If a deadlock does not show in the AI Engine simulator or hardware emulation flows, it might still show in the hardware flow.
The following is the PS code to profile how much data is transferred for the input and output:
xrt::aie::profiling handle(device), handle2(device);
handle.start(xrt::aie::profiling::profiling_option::io_stream_running_event_count, "gr.dataout", "", 0);
handle2.start(xrt::aie::profiling::profiling_option::io_stream_running_event_count, "gr.in", "", 0);
//kernel run
auto s2mm_run = s2mm(out_bo, nullptr, OUTPUT_SIZE);//1st run for s2mm has started
auto mm2s_run = mm2s(in_bo, nullptr, OUTPUT_SIZE);
auto ghdl=xrt::graph(device,uuid,"gr");
ghdl.run(4);
// Wait graph for some cycles
ghdl.end(5); // wait for AIE kernel to complete or 5 milliseconds
long long data_out_count = handle.read();
long long data_in_count = handle2.read();
handle.stop();
handle2.stop();
std::cout<<"Output data received:"<<data_out_count<<std::endl;
std::cout<<"Input data sent:"<<data_in_count<<std::endl;
Note: The system must start mm2s after handle.start(). Otherwise, the data transfer begins after mm2s starts, and that happens before handle.start() and gr.run(4).
The output is similar to:
Output data received:0
Input data sent:104
You can estimate the status of the design based on how much data has been transferred for the input and output.
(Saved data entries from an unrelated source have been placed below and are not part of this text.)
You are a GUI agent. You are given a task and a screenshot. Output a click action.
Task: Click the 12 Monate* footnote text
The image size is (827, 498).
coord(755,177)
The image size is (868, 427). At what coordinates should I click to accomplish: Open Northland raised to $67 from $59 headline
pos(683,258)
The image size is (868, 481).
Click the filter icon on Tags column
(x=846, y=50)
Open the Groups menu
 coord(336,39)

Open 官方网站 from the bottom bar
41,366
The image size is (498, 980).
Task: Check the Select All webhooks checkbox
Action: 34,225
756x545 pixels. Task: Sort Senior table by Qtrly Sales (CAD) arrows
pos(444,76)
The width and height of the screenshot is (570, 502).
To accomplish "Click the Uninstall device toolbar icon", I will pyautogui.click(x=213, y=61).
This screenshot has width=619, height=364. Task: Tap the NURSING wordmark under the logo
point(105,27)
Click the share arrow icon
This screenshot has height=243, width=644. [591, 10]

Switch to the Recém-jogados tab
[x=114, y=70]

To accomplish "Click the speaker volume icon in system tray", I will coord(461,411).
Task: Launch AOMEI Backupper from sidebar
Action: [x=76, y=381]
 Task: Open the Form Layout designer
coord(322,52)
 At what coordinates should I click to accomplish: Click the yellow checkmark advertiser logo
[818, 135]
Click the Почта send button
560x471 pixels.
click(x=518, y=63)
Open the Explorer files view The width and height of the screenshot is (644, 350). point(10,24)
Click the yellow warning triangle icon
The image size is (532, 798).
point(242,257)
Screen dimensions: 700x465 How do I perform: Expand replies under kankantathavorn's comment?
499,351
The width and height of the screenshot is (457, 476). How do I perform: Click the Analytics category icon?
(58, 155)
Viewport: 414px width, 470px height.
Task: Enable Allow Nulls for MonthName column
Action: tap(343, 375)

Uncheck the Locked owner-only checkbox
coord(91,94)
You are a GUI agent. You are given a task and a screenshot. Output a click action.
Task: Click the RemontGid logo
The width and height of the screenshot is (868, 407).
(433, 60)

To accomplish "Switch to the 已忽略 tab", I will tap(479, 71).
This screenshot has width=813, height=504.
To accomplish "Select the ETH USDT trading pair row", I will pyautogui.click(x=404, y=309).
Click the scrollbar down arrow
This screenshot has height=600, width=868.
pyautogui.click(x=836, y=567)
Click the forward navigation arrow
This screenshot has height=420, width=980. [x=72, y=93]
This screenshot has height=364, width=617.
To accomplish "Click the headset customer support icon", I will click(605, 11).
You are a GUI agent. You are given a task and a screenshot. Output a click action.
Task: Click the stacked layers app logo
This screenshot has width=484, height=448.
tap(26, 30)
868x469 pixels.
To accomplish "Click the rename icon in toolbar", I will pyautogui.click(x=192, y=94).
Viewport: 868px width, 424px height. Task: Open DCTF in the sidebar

You can replace the graph.wait(50000) in the above code with sleep or usleep APIs to wait a certain amount of time depending on the scale of the design.
If necessary, you can insert an Integrated Logic Analyzer (ILA) to probe the interfaces of the PL kernels to detect the AI Engine and PL kernels’ running status.
Refer to the AI Engine Status Analysis for instructions on how to use the Vitis Analyzer to understand the AI Engine status in both hardware and hardware emulation.